OSCAL aside, I can see some of this set of advisories as a tactical checklist. They themselves define individual items as controls. For reference, the example below is the final product of the current 4.0.2.

Given that OSCAL defines controls in catalogs to be more complex with parameters, objectives, and assessments, sub-controls, and references, does this warrant a separate model outside of catalogs of controls, and we make an issue for "checklist" or something analogous as a first-order concern in OSCAL?

I do not have a set opinion, and thought community feedback is warranted.

[GaryGapinski]

The ASVS can be cast as an OSCAL Catalog with an OSCAL Profile for each of its levels. I do not think it is necessary to create an additional OSCAL not-a-catalog element. An admittedly partial fidelity transform would be straightforward (using this as input).

The ASVS contains front matter (not yet accommodated by OSCAL and worthy of an additional OSCAL element), groups of controls, controls, subordinate controls, and back matter (the ASVS back matter appears to be only partially accommodated by the OSCAL <back-matter> element: only Appendix B is a good fit). The ASVS prose can be used to construct control requirement statements, control objectives, control-specific parameters (e.g. V3.3.2), and assessment methods. There are intra-control references to other documents.

The ASVS CONTRIBUTING.md mandates control identifier preservation in successive revisions. While that seems to be a popular fashion it is not universally practiced.
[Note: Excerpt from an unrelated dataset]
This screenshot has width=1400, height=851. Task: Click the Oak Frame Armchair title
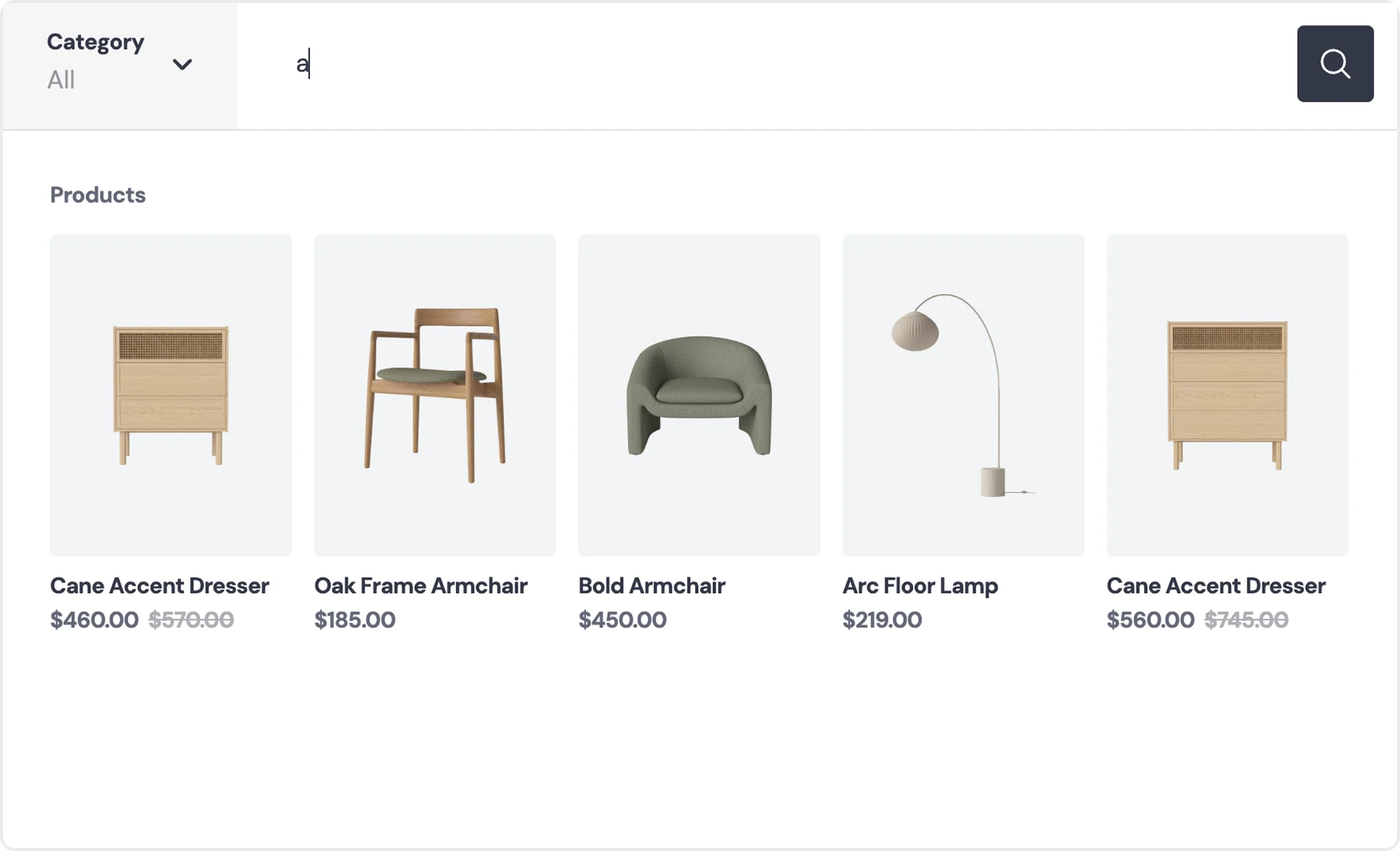pyautogui.click(x=420, y=586)

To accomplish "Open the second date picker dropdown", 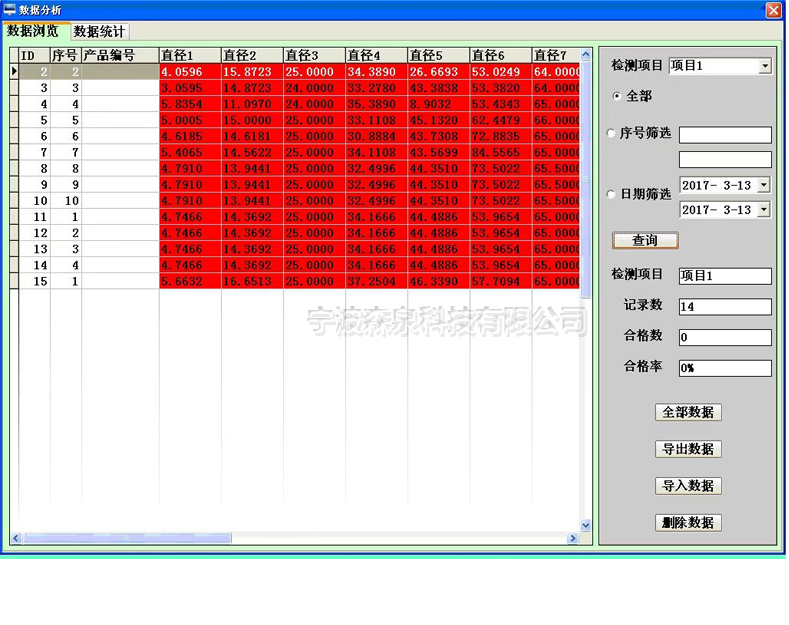I will 764,210.
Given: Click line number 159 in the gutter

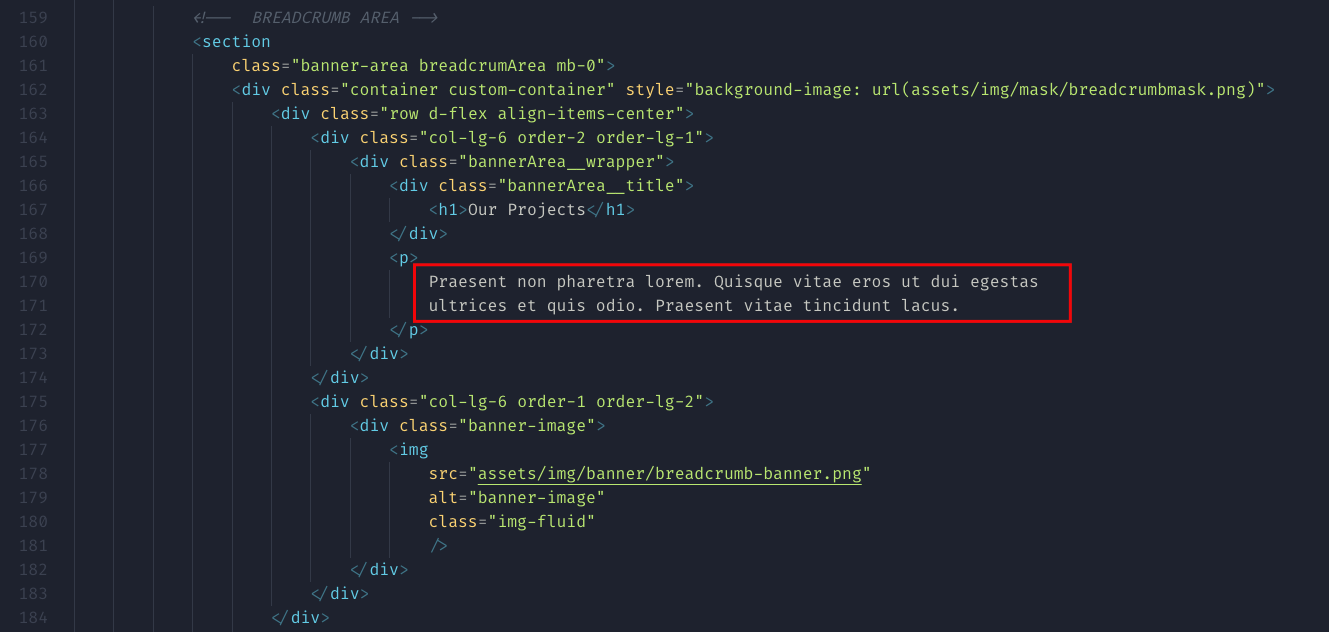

There is internationalization but it is not driven by a single set of proto-document fragments (the English and French markdown documents are separate, and additional translations have no apparent markdown counterparts).

[GaryGapinski]

ASVStoOSCAP.zip
(archived to appease a prissy attachment gate) will transform the ASVS XML to OSCAL Catalog and Profiles. It's rather bare bones: the XML is lacking as is the transform. The ASVS prose is essentially assessment imperatives which would require non-trivial manipulation to create corresponding objectives and statements.

[ohsh6o]

@GaryGapinski, you do not mess around! I will definitely want to review this in the next week or so, because I believe what is suggested there is to shift to an OSCAL-based pipeline to manage artifacts and make that the primary mode of publication, if they will indulge it, but your front matter comment and others made suggest that might be a tad ambitious. I will play around with this soon, thanks!